Growth Trends for Related Jobs
Whether you are just starting a career as an over-the-road truck driver or are a seasoned hauler looking to advance your career, setting goals can help you improve your skills and stand out from your peers. Combining your personal desires with industry standards can help you create objectives that are both valuable and attainable.
Mileage goals can be an effective incentive that also helps you earn more. Your personal objective depends largely on the type of job you have and the number of miles already under your belt. For instance, if you are a new long-haul trucker, you might aim for 2,000 miles a week. If you run local routes, your goal will probably be considerably less, though you should still have an industry benchmark to aim for or exceed. Veteran drivers might set larger long-term goals, such as 150,000 logged by the end of the year.
One goal you should always strive for is a superior safety record. Work toward this goal before you get behind the wheel by performing thorough pre-trip inspections to ensure your truck is in good working order. Keep accurate logs to avoid driving longer than you should. This can help ensure that you don't spend too much time driving while tired and also help you avoid costly penalties for hours of service violations. In addition, your commitment to safety can result in company-provided bonuses and better job offers. Make it a point to obey traffic laws and employ best driving practices on every route to improve your safety and accountability scores.
Whether you are a team driver or solo driver, your goals should include improving your communication skills, learning to compromise and developing better teamwork practices. Learning to express yourself more effectively, and learning to become an active listener, can help you avoid misunderstandings and miscommunication with your driver manager, other drivers and customers.
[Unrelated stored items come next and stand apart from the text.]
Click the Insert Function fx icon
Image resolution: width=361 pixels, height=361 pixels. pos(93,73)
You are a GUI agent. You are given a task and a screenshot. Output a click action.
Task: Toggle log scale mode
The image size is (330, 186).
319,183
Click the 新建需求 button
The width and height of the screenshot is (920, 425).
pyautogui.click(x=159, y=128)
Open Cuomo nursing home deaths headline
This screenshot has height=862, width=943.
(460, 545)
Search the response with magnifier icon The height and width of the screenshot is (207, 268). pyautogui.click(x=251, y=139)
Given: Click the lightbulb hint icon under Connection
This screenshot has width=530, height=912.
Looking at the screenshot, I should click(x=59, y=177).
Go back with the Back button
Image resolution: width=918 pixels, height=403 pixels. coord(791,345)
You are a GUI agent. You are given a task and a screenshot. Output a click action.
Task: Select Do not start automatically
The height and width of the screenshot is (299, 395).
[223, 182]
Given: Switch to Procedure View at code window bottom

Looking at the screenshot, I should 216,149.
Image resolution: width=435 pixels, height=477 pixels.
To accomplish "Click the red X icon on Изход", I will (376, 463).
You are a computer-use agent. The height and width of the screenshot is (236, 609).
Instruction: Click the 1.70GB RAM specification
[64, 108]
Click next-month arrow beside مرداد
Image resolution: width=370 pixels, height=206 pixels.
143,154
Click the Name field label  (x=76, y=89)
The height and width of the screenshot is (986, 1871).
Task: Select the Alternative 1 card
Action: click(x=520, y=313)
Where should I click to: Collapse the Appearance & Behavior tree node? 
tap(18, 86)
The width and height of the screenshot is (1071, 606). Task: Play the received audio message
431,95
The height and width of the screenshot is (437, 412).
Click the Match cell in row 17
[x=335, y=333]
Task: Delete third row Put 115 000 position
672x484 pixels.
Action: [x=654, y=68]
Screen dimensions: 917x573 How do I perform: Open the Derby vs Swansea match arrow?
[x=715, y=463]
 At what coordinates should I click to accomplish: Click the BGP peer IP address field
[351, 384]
Learning and employing better time management skills is an objective that can help truckers reach some of their other goals. Drivers who learn to make the most of both on- and off-duty time will be better prepared to meet deadlines and appointments, get adequate rest and improve their work/life balance. They should also see an improvement in key industry metrics such as on-time pickups and deliveries. This in turn can help them get the miles they want, stay safe on the job and respond more effectively to the people in their work and home lives.
Tricia Goss' credits include Fitness Plus, Good News Tucson and Layover Magazine. She is certified in Microsoft application and served as the newsletter editor for OfficeUsers.org. She has also contributed to The Dollar Stretcher, Life Tips and Childcare Magazine.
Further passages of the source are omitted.